◆ How to complete this task ◆
Check each line of the entries below for the word "screenshot", then state how many lines have it and nothing more.

◆ Material supplied ◆
++++

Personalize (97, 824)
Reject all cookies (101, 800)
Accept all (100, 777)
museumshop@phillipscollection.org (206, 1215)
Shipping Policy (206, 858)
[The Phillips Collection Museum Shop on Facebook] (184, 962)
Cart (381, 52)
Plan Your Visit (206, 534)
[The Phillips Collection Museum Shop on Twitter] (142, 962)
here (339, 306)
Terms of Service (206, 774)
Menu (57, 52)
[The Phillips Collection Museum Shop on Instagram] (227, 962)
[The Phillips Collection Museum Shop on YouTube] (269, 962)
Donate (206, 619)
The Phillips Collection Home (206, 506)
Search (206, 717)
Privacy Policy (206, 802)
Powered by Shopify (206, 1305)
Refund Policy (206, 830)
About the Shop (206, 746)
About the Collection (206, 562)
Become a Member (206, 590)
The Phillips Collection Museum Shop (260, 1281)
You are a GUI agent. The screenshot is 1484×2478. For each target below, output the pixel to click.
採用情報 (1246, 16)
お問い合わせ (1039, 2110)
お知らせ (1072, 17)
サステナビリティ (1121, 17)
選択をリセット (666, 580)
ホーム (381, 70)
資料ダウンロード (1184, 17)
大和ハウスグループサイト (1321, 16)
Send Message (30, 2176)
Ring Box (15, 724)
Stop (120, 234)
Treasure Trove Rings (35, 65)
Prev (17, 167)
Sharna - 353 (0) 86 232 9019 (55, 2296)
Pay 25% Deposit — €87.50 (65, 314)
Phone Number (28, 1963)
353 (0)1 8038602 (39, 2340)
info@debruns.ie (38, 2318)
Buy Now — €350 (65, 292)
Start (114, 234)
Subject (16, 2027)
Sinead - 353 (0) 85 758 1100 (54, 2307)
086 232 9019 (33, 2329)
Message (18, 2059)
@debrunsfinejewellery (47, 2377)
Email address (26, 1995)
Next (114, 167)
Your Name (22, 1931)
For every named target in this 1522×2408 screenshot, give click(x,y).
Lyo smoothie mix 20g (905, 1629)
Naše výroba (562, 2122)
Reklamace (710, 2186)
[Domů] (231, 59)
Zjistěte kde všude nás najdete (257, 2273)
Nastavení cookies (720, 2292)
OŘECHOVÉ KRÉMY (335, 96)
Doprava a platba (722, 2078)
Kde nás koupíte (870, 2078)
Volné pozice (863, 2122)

++++

◆ Solution for this task ◆
2